This is a project of two individual houses grouped. A family from Aix-en-Provence living abroad but very attached to its mother land wanted to build two contemporary houses able to accommodate all or part of this family. Two independent houses responding to a versatility of uses: partial occupation, partial or complete rent, permanent or seasonal, future extensions …

CLIENT : PRIVATE
ARCHITECT : PANARCHITECTURE
LOCATION : PUYRICARD, AIX EN PROVENCE (FRANCE)
PROGRAM : TWO DEWINGS FOR ONE FAMILY
CONSTRUCTION COST : 1 085 000 €/HT
GROSS FLOOR AREA : 300 m²
COMPLETION : JANUARY 2019

Two dwellings in Aix-en-Provence By PAN Architecture - Sheet2
©PAN Architecture

The architectural response consists in proposing a large simple and homogeneous roof able to unify the different and separate components of the program. a « figure capable » at the site scale that houses both dwellings and their future developments.

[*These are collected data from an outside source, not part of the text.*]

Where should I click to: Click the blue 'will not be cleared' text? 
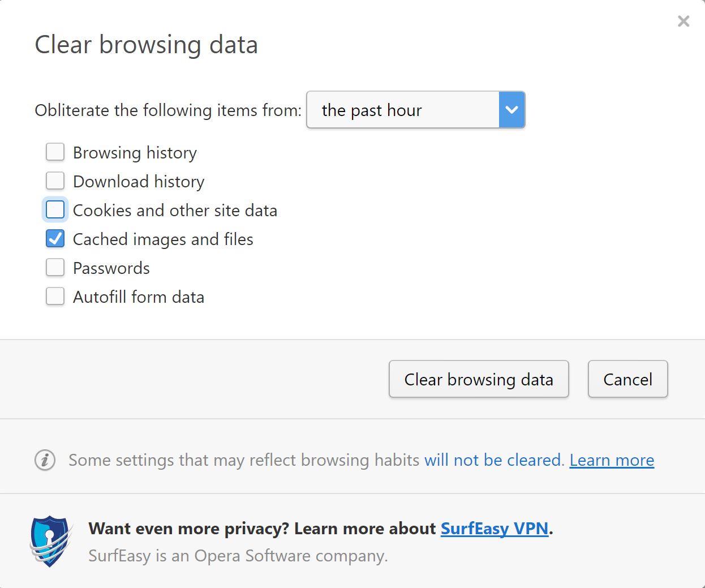(x=495, y=460)

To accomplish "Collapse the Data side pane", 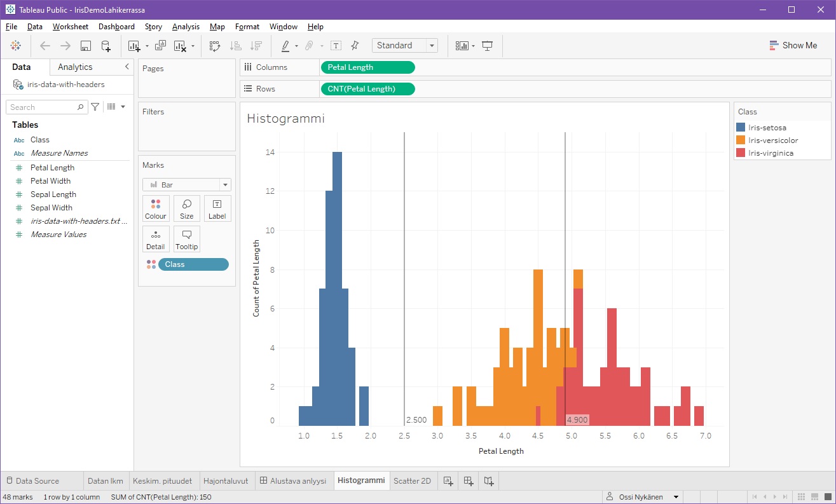I will click(127, 67).
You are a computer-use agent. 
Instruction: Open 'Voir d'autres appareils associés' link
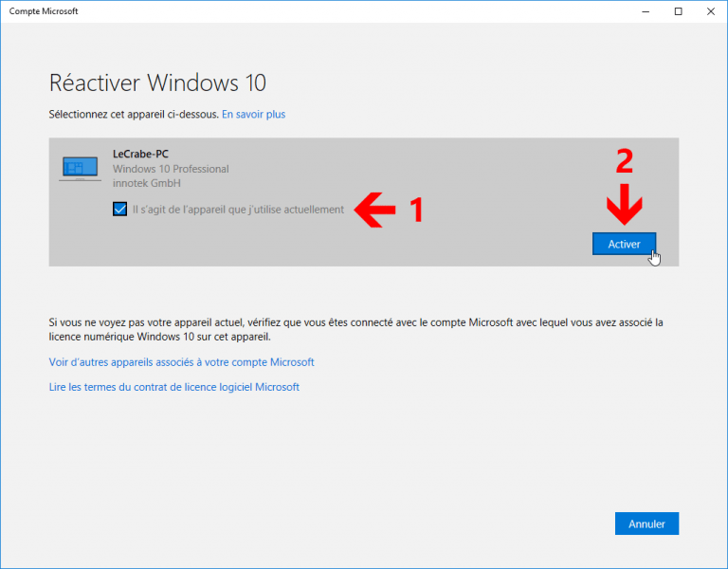click(x=181, y=362)
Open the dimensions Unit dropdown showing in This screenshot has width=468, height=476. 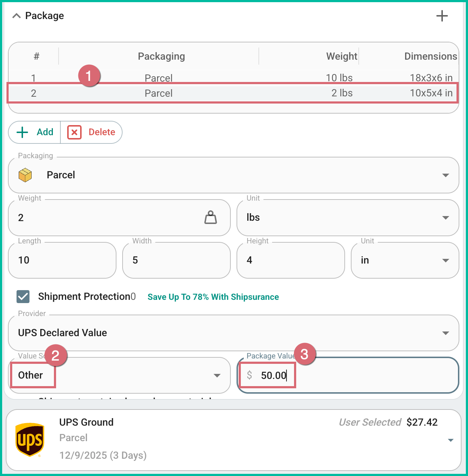(446, 260)
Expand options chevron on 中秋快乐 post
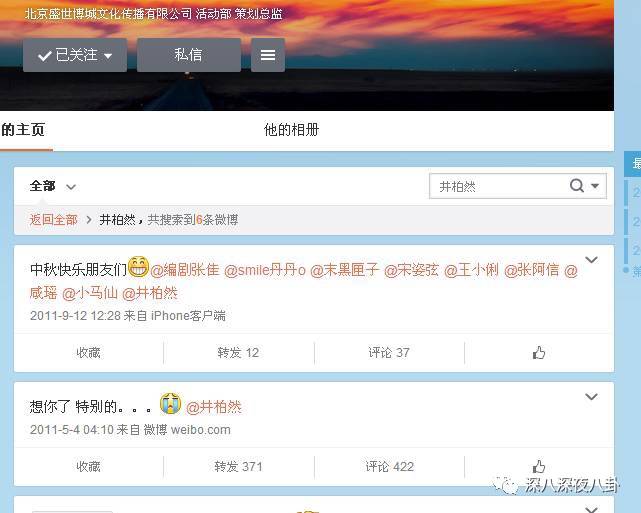The height and width of the screenshot is (513, 641). 591,260
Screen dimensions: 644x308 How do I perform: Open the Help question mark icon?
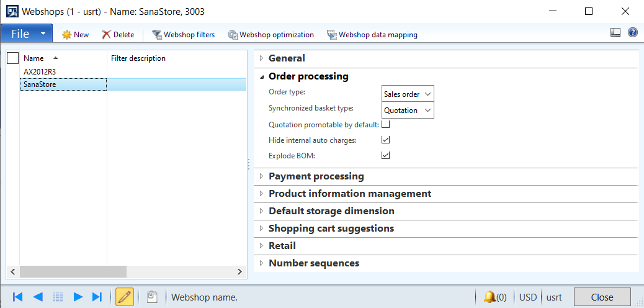[633, 33]
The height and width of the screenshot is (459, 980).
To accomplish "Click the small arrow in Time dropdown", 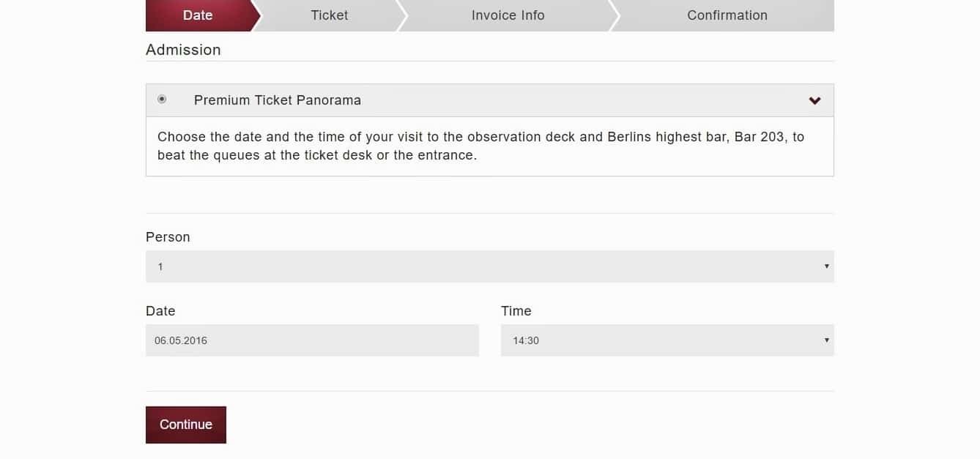I will coord(826,340).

The imaginary evoked is that of a protective shelter, a “common roof” for the whole family (three generations under the same roof). Shelter, unify and protect to free the architecture and its uses, this is the universe of the project.

Two dwellings in Aix-en-Provence By PAN Architecture - Sheet4
©PAN Architecture

The fruitful ambiguity of the project lies in the dialogue between this out-of-scale figure of the roof and the free splitting of the volumes it houses, explicitly referring to a domestic scale. The relationship between the inside and the outside looks here for a singular expression by the fractionation and addition of volumes.

Houses are made of diversified spaces, simple volumetric games (stacking, juxtaposition, shift) able to create situations and varied spaces questioning the limits of the inside and outside.

Two dwellings in Aix-en-Provence By PAN Architecture - Sheet5
©PAN Architecture

The layout and composition come from a careful reading of the site and its valley situation oriented from East to West. Architectural expression is a response to the opening, clearing and light qualities of the site. The roof rises to the West to accompany and enhance the framing on the large landscape. It houses the main house (T 7) on two levels. In the central part it is lowered (H sewer 4.5 m) to break the scale and overall linearity. It houses the functions of reception and parking in outdoor spaces between two, around a dry garden. Finally, in the East, the roof opens again to look for the favorable orientation of the apartment and to mark its independence compared to the main house.